URFORTH.me

   1 this is direct-threaded self-hosting x86 32-bit GNU/Linux Forth system.
   2
   3 UrForth level 1 doesn't need anything except UrForth itself to build the
   4 system from the sources. there is a prebuilt binary in this repository
   5 which can be used to bootstrap the system (with 'c.sh' shell script).
   6
   7 some notes about standards-compliance: i don't fuckin' care. pre-ANS
   8 standards are too restrictive, and ANS standard is fubared with idiotic
   9 "portability", and inability to get rid of obsolete concepts. this goes
  10 up to 2012 (and then); just look at `FIND`! and fuck it, i don't expect
  11 anybody (except me, of course) to use UrForth anyway.
  12
  13 also, about ANS "portability" crap: i strongly believe that default
  14 architecture should be 32-bit 2-complement one, without any forced data
  15 align rules. for non-conformant systems, an implementation should emulate
  16 the abovementioned arch. this represents most architectures out there,
  17 and if your arch is different, your Forth system should take care of that,
  18 running standards-compliant code without any changes. and library authors
  19 can avoid error-prone jumping through the hoops.
  20
  21 if you think that speed is more important than compatibility, there is
  22 always an option to ignore any standards.
  23
  24 also, i'm not planning to create 64-bit versions of UrForth. "64-bitness"

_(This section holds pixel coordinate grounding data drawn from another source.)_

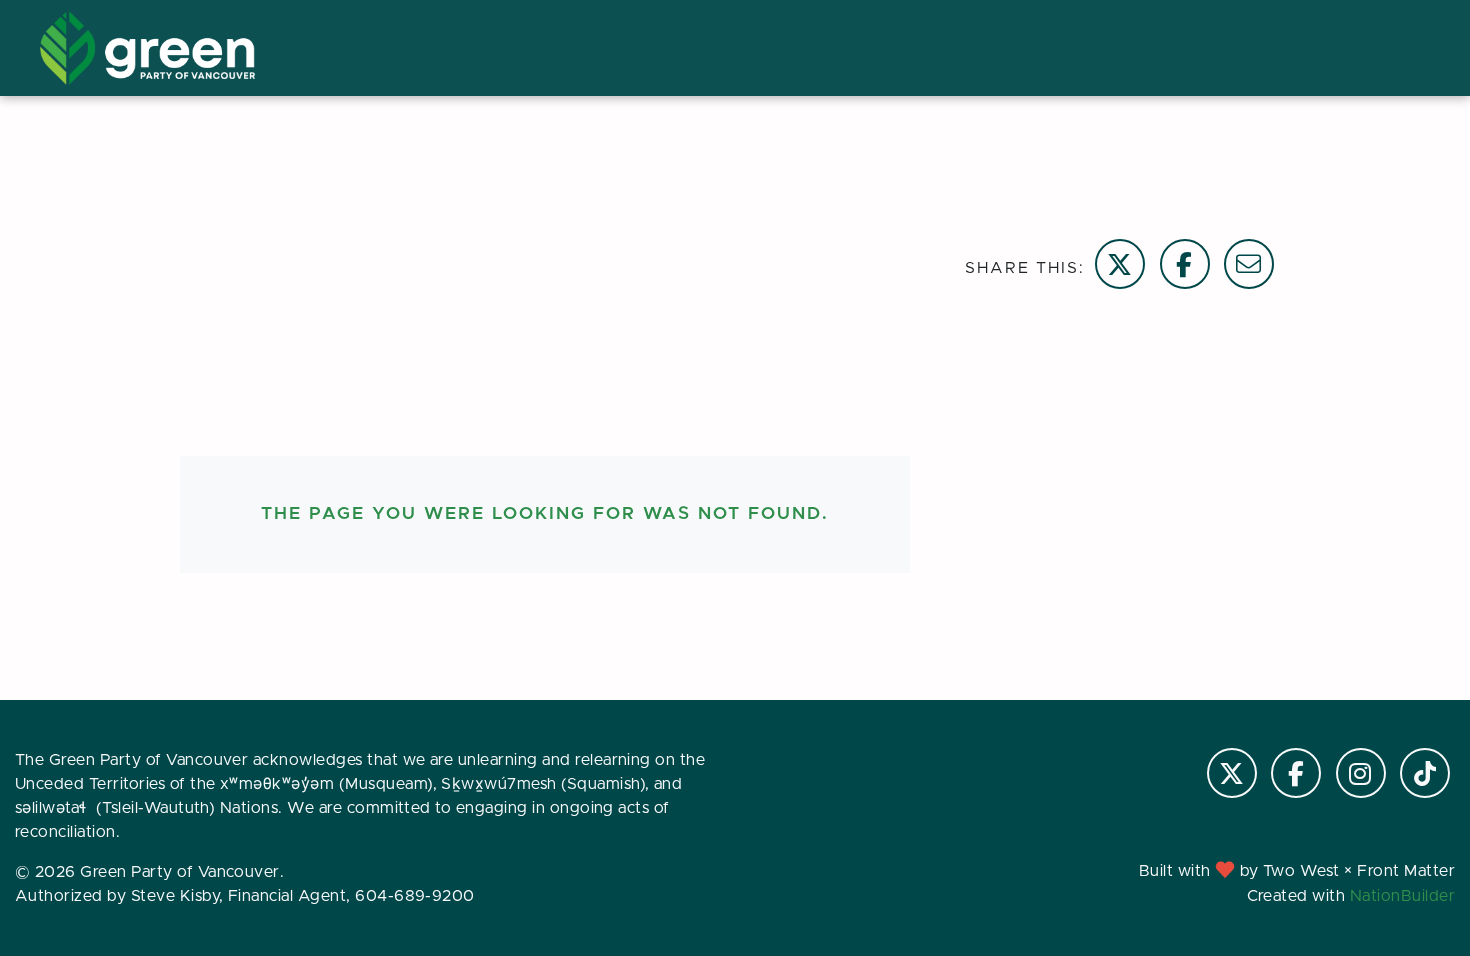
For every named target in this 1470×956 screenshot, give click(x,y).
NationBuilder (1402, 896)
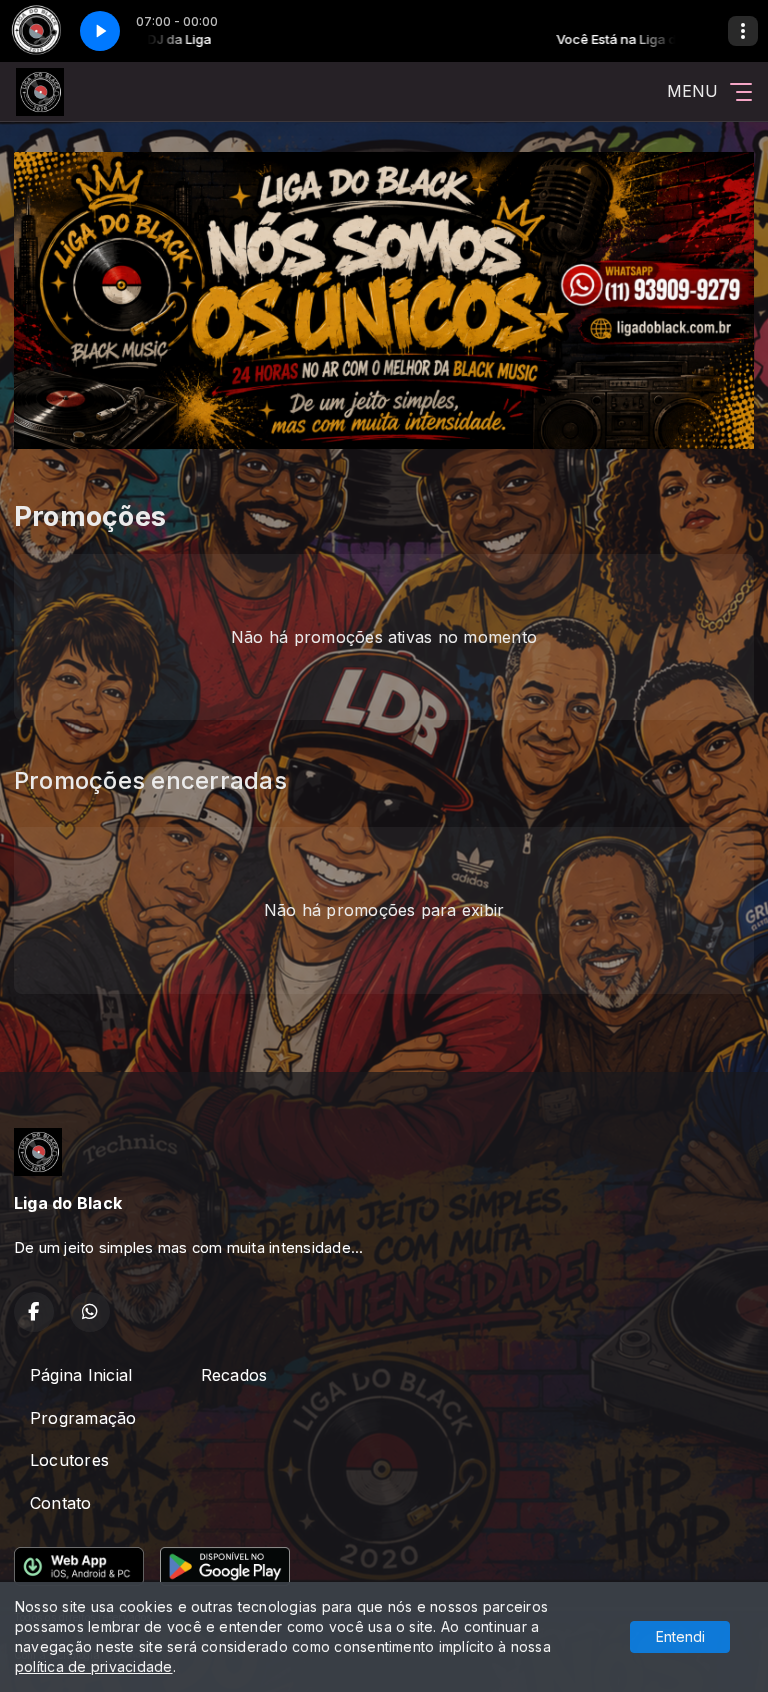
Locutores (69, 1460)
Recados (234, 1375)
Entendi (680, 1636)
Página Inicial (81, 1375)
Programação (83, 1418)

  25 is another thing i consider useless. and PIC code will not be supported.
  26
  27
  28 more ANS idiocity: 2! and 2@ are storing 64-bit numbers as
  29 big-dword-endian. i introduced "2!LE" and "2@LE", and left "standard"
  30 words intact.
  31
  32 also, "cell" was another idiotic word choice. does "c@" operate on cells,
  33 or on chars? i wonder if anybody there had even one working *brain* *cell*.
  34 (got it? got a joke? it's a great joke!)
  35
  36
  37 i added benchmark from BigForth. so far, UrForth is ~2.2 (2.1 with
  38 debugger) times slower than BigForth on it. of course, benchmarks only
  39 shows how good the system can pass a benchmark, but stil... it's not that
  40 bad, considering that BigForth is subroutine-threaded (i.e. generates
  41 native code), and somewhat optimised. also, it is only ~1.12 times slower
  42 that unoptimised SPF4.
  43
  44
  45 some advanced UrForth features, in no particular order:
  46
  47 * vocabularies has hastables for word names (256 bytes per vocabulary).

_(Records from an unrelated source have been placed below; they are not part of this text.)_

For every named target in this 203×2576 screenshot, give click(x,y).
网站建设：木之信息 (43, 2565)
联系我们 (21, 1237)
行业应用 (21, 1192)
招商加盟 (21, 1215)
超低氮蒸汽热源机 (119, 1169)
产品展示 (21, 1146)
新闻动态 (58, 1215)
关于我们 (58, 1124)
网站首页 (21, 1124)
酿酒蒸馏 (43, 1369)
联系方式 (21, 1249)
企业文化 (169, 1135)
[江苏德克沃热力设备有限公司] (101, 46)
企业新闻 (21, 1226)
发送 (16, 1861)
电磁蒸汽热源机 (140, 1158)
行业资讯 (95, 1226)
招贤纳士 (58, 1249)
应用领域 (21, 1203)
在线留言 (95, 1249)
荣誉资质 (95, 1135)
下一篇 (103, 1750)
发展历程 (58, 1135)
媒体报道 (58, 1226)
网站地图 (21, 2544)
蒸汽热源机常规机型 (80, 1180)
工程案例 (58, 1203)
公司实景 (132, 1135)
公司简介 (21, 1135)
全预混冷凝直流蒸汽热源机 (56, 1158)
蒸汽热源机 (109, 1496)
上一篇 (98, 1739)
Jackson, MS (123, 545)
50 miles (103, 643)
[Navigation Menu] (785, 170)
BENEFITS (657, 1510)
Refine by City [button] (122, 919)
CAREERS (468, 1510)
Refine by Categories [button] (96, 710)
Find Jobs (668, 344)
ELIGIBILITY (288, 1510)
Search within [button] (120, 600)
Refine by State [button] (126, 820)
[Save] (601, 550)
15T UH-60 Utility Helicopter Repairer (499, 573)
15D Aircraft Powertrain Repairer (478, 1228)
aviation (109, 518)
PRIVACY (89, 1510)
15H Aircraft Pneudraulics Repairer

  48   this makes searches ~50-100 times faster:
  49     FORTH -- 799 words, 64 of 64 buckets used, 4 min items, 21 max items, average: 12 words per bucket
  50   considering that each word first checked for valid hash and length,
  51   the searcher usually does only one full string comparison.
  52   in other words: vocabulary searches are lightning fast.
  53   (ok, its not that advanced, because most Forth systems out there does
  54   that, but hey, it's my book, written by my rules!)
  55
  56 * number prefixes:
  57     $,#,0x,&h -- hex number (note that 2012 standard wants "#" for decimal)
  58     %,0b,&b -- binary number
  59     0o,&o -- octal number
  60     0d,&d -- decimal number
  61
  62 * number postfixes:
  63     nnnH -- hex
  64     nnnO -- octal
  65     nnnB -- binary (only for BASE<12)
  66
  67 * underscores in numbers are ignored:
  68     0x8000_00_00 is a valid number
  69
  70 * extended word search:
  71     you can use "a:b" to find word "b" in vocabulary "a".
  72     of course, "a:b:c" and such are allowed too.
  73     note that "colon access" will ignore "hidden" attribute. this is not a bug.
  74
  75 * UrForth has fully working BREAK and CONTINUE, they can be used in BEGIN and DO...LOOP.
  76     also, they know about CASE, so you can use BREAK/CONTINUE in OF/OTHERWISE clauses.
  77
  78 * BEGIN loops can contain arbitrary number of WHILE/NOT-WHILE parts,
  79   and they can be terminated with UNTIL/NOT-UNTIL even if WHILE is present.
  80   AGAIN is allowed too, for any kind of BEGIN loop.
  81
  82 * there is IFNOT in addition to IF. also, there are +IF and -IF, to check for
  83   positive and negative numbers respectively. zero is neither negative, nor
  84   positive. to include zero, use "+0IF" and "-0IF".
  85
  86 * the above positive/negative checks can be used with loops too ("+WHILE", and such).
  87
  88 * segfault handler will show you stack dump and backtrace.
  89
  90 * vocabularies supports public and hidden words. it is possible to create
  91   "nested" vocabulary, which will see all parent's words (including hidden ones).
  92
  93 * hidden words in "current" vocabulary are always visible. to access hidden words in
  94   other vocabularies, use "vocname:wordname" syntax.
  95
  96 * multiline comments: normal (* ... *), and nested (( ... ))
  97   nested multiline comment allows other nested comments
  98
  99 * x86 assembler with defered plug-in interfaces for memory r/w and label manager
 100   (can be used to create metacompilers, or even standalone assemblers).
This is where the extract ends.